-------- Input material

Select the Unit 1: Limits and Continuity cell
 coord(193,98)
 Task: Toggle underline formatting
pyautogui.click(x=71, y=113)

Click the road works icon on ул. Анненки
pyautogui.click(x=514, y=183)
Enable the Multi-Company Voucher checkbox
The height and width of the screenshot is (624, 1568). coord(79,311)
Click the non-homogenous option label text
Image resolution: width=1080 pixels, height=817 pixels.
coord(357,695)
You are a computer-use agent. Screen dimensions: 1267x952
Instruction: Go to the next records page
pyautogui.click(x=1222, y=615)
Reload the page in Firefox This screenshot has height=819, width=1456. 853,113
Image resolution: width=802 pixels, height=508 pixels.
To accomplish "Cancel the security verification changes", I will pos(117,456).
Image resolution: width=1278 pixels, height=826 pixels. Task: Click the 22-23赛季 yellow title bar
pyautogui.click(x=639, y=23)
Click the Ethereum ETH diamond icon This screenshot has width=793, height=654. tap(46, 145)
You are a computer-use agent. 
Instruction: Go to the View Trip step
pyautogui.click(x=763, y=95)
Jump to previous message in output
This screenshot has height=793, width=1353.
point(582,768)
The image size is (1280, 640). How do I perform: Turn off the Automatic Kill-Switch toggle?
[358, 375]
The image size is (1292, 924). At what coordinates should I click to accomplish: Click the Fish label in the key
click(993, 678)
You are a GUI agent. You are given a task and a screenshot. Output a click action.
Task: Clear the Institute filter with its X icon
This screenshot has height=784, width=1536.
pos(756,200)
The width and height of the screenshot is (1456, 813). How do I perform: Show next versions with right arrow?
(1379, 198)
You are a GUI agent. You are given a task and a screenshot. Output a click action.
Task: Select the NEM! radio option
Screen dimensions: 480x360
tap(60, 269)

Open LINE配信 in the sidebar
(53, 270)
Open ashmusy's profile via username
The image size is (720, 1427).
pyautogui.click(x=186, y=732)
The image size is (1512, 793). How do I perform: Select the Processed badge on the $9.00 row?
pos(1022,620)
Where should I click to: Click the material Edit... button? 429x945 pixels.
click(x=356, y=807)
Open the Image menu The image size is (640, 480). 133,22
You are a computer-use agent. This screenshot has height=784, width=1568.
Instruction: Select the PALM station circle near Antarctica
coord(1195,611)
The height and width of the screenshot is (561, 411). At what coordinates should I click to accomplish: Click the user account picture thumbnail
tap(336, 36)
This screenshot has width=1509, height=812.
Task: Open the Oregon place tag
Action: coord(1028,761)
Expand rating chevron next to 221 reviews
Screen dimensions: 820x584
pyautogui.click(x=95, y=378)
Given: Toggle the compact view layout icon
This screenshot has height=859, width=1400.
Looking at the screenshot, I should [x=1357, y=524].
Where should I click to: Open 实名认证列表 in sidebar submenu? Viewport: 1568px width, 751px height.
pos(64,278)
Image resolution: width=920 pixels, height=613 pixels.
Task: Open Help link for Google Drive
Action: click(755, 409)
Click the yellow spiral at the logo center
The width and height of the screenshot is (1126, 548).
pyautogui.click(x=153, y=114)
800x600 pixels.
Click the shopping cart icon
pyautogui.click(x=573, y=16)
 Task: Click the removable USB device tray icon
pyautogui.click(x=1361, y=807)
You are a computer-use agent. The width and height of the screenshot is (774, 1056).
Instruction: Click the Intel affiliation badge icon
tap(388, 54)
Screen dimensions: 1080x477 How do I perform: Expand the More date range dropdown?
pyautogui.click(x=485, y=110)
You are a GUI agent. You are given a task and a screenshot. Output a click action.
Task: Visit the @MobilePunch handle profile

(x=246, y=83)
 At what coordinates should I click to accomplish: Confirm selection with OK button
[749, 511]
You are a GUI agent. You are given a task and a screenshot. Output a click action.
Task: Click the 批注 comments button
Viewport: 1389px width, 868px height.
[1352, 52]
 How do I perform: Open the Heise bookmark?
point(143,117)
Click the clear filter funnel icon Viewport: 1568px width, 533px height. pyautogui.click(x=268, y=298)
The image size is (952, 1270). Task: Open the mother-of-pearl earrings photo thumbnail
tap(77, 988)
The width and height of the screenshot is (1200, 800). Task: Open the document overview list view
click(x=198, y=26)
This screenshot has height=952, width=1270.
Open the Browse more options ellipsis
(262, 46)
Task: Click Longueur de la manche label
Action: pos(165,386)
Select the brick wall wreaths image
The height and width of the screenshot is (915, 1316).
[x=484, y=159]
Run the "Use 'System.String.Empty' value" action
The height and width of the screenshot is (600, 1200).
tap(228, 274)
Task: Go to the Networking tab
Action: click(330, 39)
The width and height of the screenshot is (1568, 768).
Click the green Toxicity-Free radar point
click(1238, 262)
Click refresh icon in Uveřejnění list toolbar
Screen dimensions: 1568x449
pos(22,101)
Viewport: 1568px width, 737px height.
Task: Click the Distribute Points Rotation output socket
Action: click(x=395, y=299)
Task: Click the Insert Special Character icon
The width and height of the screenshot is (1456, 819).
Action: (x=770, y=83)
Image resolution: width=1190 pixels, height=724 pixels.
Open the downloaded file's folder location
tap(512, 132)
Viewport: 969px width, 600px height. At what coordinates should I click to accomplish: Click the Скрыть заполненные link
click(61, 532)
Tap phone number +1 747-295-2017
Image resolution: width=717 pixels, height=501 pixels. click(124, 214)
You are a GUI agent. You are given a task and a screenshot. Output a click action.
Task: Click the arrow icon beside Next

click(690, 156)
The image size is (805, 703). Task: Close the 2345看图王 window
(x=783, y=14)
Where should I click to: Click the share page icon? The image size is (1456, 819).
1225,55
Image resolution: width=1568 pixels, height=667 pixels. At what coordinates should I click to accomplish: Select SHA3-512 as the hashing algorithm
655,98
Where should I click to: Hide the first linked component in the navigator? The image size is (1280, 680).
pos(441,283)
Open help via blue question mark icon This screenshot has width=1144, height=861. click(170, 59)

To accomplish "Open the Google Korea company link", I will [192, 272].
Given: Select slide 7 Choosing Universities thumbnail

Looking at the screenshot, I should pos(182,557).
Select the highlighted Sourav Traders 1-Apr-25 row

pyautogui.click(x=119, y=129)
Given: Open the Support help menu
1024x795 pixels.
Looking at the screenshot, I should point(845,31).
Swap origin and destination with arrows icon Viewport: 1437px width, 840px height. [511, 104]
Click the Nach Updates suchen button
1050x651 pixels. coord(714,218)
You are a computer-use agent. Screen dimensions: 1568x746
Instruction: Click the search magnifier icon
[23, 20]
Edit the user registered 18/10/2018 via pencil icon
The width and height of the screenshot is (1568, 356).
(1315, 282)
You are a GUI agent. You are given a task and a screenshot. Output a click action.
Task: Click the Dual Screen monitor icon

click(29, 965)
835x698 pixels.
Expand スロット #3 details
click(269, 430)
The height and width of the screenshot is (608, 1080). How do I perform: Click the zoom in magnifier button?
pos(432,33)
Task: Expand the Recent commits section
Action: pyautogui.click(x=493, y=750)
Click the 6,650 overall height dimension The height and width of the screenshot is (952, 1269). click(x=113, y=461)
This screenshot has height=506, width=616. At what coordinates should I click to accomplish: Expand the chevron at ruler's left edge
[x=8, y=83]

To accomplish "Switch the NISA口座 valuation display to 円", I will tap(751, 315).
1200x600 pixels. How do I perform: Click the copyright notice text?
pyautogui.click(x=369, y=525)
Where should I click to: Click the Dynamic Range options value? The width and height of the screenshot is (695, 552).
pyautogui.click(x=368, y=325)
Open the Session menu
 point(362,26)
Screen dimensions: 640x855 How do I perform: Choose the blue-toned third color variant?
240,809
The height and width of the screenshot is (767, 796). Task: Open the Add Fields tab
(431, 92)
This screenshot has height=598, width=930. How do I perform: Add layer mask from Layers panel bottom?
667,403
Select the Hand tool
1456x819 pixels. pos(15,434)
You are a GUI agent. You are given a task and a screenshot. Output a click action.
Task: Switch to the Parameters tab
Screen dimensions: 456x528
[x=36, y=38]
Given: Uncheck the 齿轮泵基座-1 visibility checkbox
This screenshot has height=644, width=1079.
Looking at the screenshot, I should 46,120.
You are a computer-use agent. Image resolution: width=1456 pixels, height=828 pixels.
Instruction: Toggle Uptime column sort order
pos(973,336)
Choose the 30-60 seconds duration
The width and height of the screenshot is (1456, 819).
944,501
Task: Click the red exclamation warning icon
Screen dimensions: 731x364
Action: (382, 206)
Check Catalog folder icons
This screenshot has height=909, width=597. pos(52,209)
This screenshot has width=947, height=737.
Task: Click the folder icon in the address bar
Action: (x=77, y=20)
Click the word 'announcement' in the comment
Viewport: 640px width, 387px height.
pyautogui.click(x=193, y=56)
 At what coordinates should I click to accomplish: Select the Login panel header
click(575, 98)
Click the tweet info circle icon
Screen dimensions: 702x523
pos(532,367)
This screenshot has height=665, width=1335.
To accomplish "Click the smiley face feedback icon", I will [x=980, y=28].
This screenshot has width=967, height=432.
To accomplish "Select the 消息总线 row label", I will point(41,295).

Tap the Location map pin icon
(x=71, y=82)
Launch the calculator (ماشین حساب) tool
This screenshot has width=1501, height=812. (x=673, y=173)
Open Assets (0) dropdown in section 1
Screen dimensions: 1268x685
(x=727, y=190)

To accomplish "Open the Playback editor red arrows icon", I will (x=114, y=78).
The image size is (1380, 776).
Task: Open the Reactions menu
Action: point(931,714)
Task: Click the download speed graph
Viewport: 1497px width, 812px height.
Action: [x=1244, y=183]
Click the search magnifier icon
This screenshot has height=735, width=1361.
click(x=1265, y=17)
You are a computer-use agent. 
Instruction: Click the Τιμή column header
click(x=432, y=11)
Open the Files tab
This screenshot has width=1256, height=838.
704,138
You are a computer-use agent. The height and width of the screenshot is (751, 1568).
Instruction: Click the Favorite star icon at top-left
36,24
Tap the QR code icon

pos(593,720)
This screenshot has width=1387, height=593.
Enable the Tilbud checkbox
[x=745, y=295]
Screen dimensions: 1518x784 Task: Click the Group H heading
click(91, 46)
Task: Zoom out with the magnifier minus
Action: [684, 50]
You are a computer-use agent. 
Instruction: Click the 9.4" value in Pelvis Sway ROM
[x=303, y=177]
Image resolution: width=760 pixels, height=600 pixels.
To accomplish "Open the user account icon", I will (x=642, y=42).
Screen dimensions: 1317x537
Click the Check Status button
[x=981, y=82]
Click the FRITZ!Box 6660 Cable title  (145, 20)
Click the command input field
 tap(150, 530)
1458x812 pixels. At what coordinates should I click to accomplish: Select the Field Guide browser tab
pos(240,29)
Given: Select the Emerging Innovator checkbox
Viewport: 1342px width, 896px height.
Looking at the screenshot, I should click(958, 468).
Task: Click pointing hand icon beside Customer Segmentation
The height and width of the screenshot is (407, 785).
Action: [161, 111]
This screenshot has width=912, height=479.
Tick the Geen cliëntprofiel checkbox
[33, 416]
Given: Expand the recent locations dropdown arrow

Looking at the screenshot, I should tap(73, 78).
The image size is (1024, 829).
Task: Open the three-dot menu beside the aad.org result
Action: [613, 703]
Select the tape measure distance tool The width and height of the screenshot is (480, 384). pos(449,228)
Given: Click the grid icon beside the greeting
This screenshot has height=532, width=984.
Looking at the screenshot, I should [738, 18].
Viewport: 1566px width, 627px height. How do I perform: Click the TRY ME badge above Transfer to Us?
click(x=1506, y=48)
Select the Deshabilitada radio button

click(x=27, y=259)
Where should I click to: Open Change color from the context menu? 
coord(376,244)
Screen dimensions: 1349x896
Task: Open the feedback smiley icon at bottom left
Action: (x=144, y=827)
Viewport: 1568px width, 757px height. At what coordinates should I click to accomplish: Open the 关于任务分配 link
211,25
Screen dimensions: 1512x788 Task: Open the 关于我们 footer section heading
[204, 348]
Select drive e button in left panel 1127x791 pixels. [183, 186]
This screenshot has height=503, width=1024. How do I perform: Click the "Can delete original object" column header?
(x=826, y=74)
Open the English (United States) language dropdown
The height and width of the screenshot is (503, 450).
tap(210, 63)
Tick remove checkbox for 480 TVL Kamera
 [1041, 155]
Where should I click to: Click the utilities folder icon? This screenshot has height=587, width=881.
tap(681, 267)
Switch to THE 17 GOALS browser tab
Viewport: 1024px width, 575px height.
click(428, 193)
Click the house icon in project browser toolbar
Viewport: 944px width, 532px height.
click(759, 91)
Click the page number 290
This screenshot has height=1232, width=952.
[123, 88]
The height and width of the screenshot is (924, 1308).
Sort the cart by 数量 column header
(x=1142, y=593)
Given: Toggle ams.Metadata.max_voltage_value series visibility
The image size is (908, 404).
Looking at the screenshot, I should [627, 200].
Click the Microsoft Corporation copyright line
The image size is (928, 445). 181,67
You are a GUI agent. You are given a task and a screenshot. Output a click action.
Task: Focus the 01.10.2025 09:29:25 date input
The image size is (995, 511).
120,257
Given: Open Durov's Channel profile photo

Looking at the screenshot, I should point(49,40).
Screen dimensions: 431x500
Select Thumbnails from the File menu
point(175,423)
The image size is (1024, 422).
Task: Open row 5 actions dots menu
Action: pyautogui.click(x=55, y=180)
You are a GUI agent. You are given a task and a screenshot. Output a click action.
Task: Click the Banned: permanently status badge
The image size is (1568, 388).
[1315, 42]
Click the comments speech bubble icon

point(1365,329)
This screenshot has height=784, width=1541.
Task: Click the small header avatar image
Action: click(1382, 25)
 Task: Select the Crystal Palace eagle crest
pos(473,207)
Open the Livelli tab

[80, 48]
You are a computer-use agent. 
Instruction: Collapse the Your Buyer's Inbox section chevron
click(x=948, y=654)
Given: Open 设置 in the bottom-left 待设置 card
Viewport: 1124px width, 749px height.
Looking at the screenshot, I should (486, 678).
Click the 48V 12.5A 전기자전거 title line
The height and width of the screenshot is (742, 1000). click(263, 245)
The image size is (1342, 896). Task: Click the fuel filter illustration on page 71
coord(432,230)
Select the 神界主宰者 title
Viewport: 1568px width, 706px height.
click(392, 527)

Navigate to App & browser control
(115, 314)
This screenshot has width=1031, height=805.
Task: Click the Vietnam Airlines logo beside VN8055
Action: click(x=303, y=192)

----------------

- [Aim]
Count how many lines of the data above contain the string "Tick", matching case exactly. Reply with the number alone.

- [Full response]
2